CopyTable2 - direct from source to target
----------------------------------------
main_program: This step has 2 datasets:
ds0: {op1[2p] (parallel delete data files in delete D:/Projects/Devl/scratchcopyTable2.ds)
>>eCollectAny
op2[1p] (sequential delete descriptor file in delete D:/Projects/Devl/scratchcopyTable2.ds)}
ds1: {op0[2p] (parallel srcCountries)
=>
D:/Projects/Devl/scratchcopyTable2.ds}
It has 3 operators:
op0[2p] {(parallel srcCountries)
on nodes (
node1[op0,p0]
node2[op0,p1]
)}
op1[2p] {(parallel delete data files in delete D:/Projects/Devl/scratchcopyTable2.ds)
on nodes (
node1[op1,p0]
node2[op1,p1]
)}
op2[1p] {(sequential delete descriptor file in delete D:/Projects/Devl/scratchcopyTable2.ds)
on nodes (
node1[op2,p0]
)}
It runs 5 processes on 2 nodes.
Don't know where you read that. The Copy stage is compiled out irrespective if it's not needed (that is, makes an identical copy of its input). Force compile has nothing whatsoever to do with it.
IBM Software Services Group
Any contribution to this forum is my own opinion and does not necessarily reflect any position that IBM may hold.
I stand corrected. It's compiled out if it's not needed AND Force Property is set to false.
(I'm not referring to force compile. It's the Force property in the Copy stage)
In this case, it's a straight copy. No changes to names, no columns dropped, no change to the order of columns.
The manual states
Where you are using a Copy stage with a single input and a single output, you should ensure that you set the Force property in the stage editor TRUE. This prevents WebSphere DataStage from deciding that the Copy operation is superfluous and optimizing it out of the job.
So I'm still curious to know why it isn't optimised out of the job.
Ah, the Force option in the Copy stage itself. Well, that's basically there so that you can require the compiler to include a copy operator even though one is not, strictly speaking, needed. Another way is to use the Copy stage to do something, even something trivial like re-naming a column. You say that this does not apply.
In your score for CopyTable1, I see that the copy operator (inCntry_outCntry) does appear to be present, which I would only expect to see if the Copy stage's Force option were set to True. And you say that it isn't. Would you mind checking?
Maybe the job compiler in version 8.x does things a little differently.
IBM Software Services Group
Any contribution to this forum is my own opinion and does not necessarily reflect any position that IBM may hold.
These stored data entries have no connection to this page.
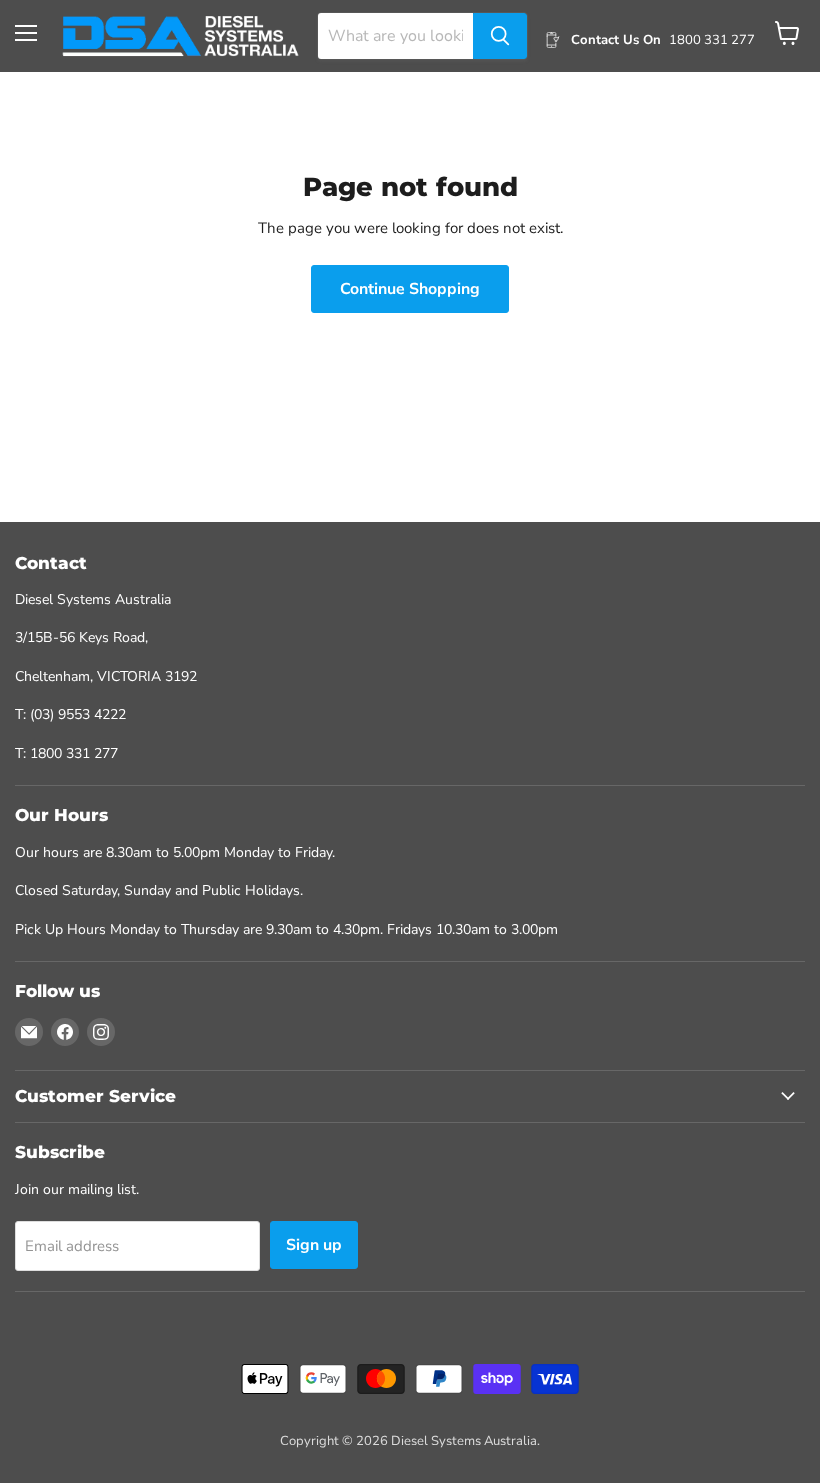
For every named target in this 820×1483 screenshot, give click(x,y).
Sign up (314, 1245)
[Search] (500, 36)
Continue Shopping (410, 289)
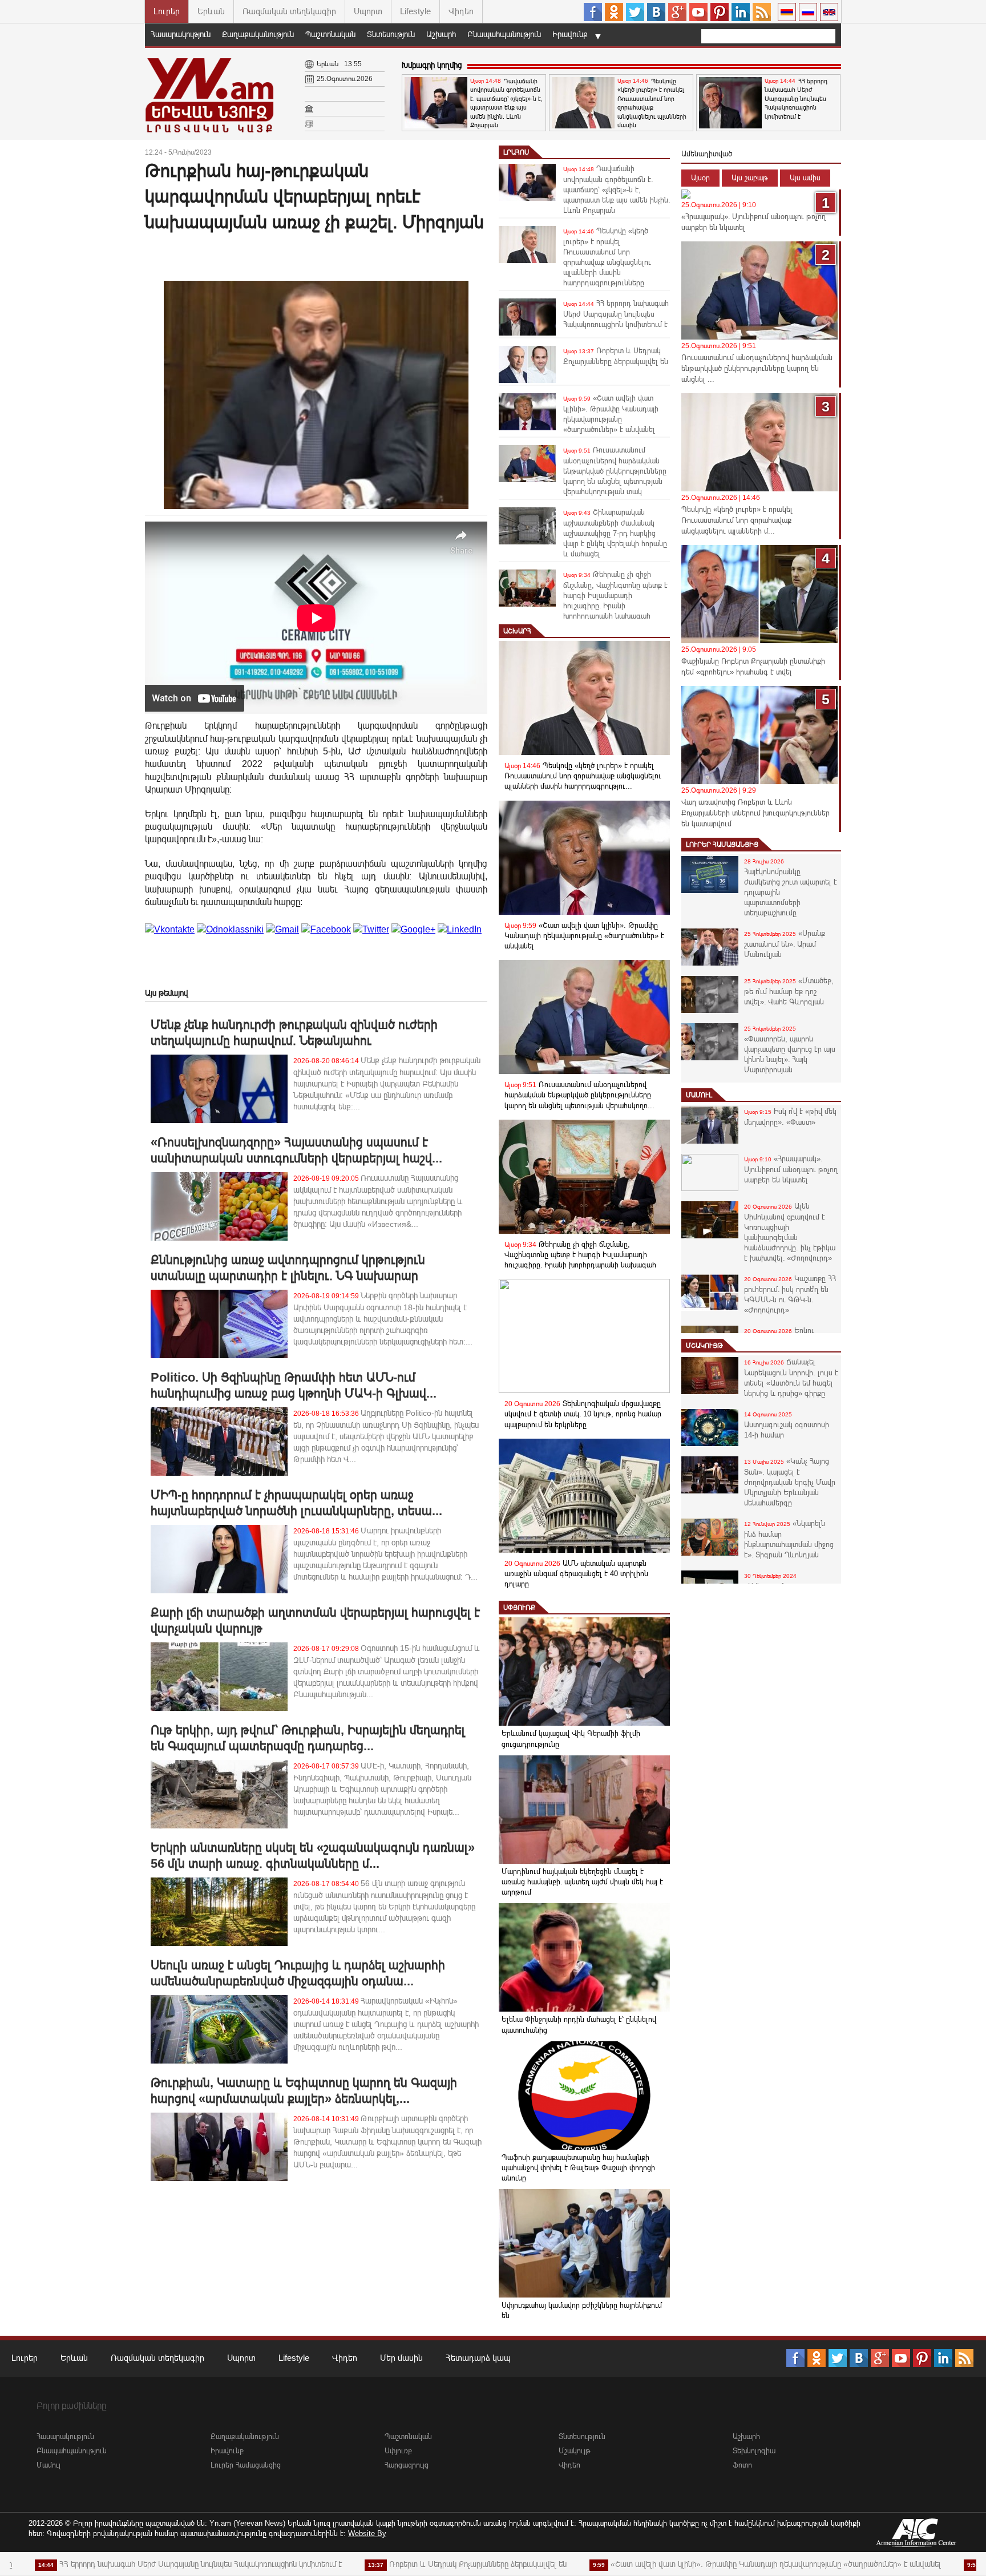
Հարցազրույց (407, 2465)
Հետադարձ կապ (478, 2358)
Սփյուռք (519, 1608)
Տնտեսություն (391, 34)
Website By (367, 2533)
Tried it again just now after creating a completely new job on a different server (same os and ds version) but with 4 nodes and checking that the FORCE option on the copy stage is False.
Don't know. Can we see the generated OSH? I'm particularly interested in the record schemas - obsfuscate the column names if need be, but preserve the 1-1 relationship between real names and obfuscated names.
IBM Software Services Group
Any contribution to this forum is my own opinion and does not necessarily reflect any position that IBM may hold.
The only thing I can suggest is that the Copy stage is kept because its output does not connect to a virtual Data Set. Indeed, the operator associated with the Data Set stage is copy which may mean that "your" Copy stage was eliminated, but there is a copy operator to transfer data to the Data Set. Test this theory by emplacing any stage type (except a Modify stage or another Copy stage) between the Copy stage and the Data Set stage.
IBM Software Services Group
Any contribution to this forum is my own opinion and does not necessarily reflect any position that IBM may hold.